O escândalo com a aparente vitória do mal e do sofrimento é uma das maiores justificativas para a descrença. Como pode um Deus de amor permitir que seus filhos sofram tanto, seja por desastres naturais, pandemias, guerras ou injustiças praticadas pelos próprios seres humanos?
Vivemos tempos nos quais esta questão é particularmente gritante para nós. A pandemia que dizimou tantas vidas e nos deixou isolados e desorientados, a guerra na Ucrânia, com todos os seus desdobramentos, a fome que assola nossos irmãos vitimados pela crise econômica, os inocentes que lutam por justiça assassinados…
Diante dessa realidade desafiadora, vale a pena retomar a reflexão que Bento XVI realizou, em 2006, no campo de Concentração de Auschwitz-Birkenau, onde mais de um milhão de judeus foram mortos pelos nazistas. O grito do ser humano não pode ser negado, mas a experiência do encontro com Cristo nos mostra que Deus pode fazer surgir um bem maior até mesmo do mal (cf. Catecismo da Igreja Católica, CIC 311).
“Quantas perguntas surgem neste lugar! Sobressai sempre de novo a pergunta: Onde estava Deus naqueles dias? Por que Ele silenciou? Como pôde tolerar este excesso de destruição, este triunfo do mal? […]
Devemos elevar um grito humilde, mas insistente a Deus: Desperta! Não te esqueças da tua criatura, o homem! E o nosso grito a Deus deve ao mesmo tempo ser um grito que penetra o nosso próprio coração, para que desperte em nós a presença escondida de Deus, para que seu poder, que Ele depositou nos nossos corações, não seja coberto e sufocado em nós pela lama do egoísmo, do medo dos homens, da indiferença e do oportunismo.

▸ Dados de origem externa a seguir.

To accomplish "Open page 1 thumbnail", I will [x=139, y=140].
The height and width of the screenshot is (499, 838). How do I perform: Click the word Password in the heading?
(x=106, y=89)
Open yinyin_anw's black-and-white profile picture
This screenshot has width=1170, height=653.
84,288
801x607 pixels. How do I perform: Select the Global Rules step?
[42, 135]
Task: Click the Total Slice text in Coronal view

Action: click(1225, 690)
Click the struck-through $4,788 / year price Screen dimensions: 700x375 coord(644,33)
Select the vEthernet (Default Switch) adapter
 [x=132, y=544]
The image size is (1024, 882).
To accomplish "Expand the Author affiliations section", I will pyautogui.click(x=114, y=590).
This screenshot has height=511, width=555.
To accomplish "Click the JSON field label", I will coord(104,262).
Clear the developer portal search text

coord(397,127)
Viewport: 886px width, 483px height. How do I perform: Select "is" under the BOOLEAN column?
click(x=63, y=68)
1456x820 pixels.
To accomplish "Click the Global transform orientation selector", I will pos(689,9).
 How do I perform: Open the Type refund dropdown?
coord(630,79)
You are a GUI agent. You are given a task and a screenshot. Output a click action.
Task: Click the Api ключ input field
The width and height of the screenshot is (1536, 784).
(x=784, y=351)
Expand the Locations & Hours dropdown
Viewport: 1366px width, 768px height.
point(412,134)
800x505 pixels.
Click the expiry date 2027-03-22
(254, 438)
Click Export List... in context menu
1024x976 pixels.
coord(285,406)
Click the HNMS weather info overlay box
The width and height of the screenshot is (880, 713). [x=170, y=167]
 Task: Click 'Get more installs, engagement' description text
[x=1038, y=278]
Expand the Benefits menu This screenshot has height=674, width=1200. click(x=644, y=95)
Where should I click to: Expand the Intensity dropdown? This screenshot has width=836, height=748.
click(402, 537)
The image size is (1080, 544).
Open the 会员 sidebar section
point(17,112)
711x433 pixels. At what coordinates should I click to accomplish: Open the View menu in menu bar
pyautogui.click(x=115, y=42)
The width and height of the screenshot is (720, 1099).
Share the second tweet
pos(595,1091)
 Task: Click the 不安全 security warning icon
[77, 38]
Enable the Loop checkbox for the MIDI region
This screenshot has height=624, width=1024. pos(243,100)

Emitamos este grito diante de Deus, dirijamo-lo ao nosso próprio coração, precisamente nesta nossa hora presente, na qual surgem novas desventuras, na qual parecem emergir de novo dos corações dos homens todas as forças obscuras: por um lado, o abuso do nome de Deus para a justificação de uma violência cega contra pessoas inocentes; por outro, o cinismo que não conhece Deus e que ridiculariza a fé n’Ele. Nós gritamos a Deus, para que impulsione os homens a arrepender-se, para que reconheçam que a violência não cria a paz, mas suscita apenas outra violência, numa espiral de destruição, na qual todos no fim das contas só têm a perder.
O Deus, no qual nós cremos, é um Deus da razão, mas de uma razão que certamente não é uma matemática neutra do universo, mas que é uma coisa só com o amor, com o bem. Nós rezamos a Deus e gritamos aos homens, para que esta razão, a razão do amor e do reconhecimento da força da reconciliação e da paz, prevaleça sobre as ameaças circunstantes da irracionalidade ou de uma falsa razão, separada de Deus. […]
Graças a Deus, com a purificação da memória, à qual nos estimula este lugar de horror, crescem à sua volta numerosas iniciativas que desejam pôr um limite ao mal e dar força ao bem. Há pouco pude abençoar o Centro para o Diálogo e a Oração. Nas imediatas proximidades tem lugar a vida escondida das irmãs carmelitas, que estão particularmente unidas ao mistério da cruz de Cristo e nos recordam a fé dos cristãos, que afirma que o próprio Deus desceu ao inferno do sofrimento e sofre juntamente conosco. Em Oswiecim, existe o Centro de São Maximiliano e o Centro Internacional de Formação sobre Auschwitz e sobre o Holocausto. Depois, há a Casa Internacional para os Encontros da Juventude. Numa das Antigas Casas de Oração, existe o Centro Hebraico. Por fim, está a constituir-se a Academia para os Direitos do Homem. Assim podemos esperar que do lugar do horror nasça e cresça uma reflexão construtiva e que recordar ajude a resistir ao mal e a fazer triunfar o amor.
[Desejo] concluir com uma oração de confiança, um Salmo de Israel, que é, ao mesmo tempo, uma oração da cristandade: ‘O Senhor é o meu pastor: nada me falta. Em verdes prados me fez descansar e conduz-me às águas refrescantes. Reconforta a minha alma e guia-me por caminhos retos, por amor do seu nome. Ainda que atravesse vales tenebrosos, de nenhum mal terei medo porque Tu estás comigo. A tua vara e o teu cajado dão-me confiança… habitarei na casa do Senhor para todo o sempre’ (Sl 23, 1-4.6).”